**To do**
Reproduce exactly the line containing "Open the site search" and every line after it, through the last line of the records below; add nothing.

(Collected data)
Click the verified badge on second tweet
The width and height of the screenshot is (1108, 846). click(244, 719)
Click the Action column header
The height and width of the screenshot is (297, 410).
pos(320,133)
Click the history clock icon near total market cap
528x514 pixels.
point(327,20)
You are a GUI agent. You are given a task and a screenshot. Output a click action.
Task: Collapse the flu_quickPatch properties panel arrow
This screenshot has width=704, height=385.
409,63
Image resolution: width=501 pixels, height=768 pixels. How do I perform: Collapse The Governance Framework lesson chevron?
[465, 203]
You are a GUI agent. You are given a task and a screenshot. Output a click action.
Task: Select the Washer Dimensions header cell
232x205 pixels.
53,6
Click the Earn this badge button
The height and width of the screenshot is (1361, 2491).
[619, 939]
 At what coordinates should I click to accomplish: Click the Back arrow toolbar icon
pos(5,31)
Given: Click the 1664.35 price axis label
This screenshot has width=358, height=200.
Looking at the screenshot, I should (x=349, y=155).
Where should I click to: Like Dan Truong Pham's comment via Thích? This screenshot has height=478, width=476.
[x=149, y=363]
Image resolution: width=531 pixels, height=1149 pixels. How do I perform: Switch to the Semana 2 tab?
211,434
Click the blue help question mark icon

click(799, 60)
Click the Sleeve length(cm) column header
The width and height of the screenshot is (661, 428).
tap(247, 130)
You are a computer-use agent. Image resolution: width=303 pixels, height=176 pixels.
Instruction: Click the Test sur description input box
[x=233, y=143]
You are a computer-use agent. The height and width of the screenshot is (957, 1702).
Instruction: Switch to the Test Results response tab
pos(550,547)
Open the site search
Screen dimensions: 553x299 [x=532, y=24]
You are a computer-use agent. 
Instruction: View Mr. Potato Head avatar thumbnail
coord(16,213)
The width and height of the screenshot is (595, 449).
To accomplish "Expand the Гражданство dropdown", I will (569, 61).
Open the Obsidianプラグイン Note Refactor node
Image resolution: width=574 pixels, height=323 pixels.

**Solution to this problem**
Open the site search
Screen dimensions: 553x299 [x=532, y=24]
You are a computer-use agent. 
Instruction: View Mr. Potato Head avatar thumbnail
coord(16,213)
The width and height of the screenshot is (595, 449).
To accomplish "Expand the Гражданство dropdown", I will (569, 61).
Open the Obsidianプラグイン Note Refactor node
Image resolution: width=574 pixels, height=323 pixels.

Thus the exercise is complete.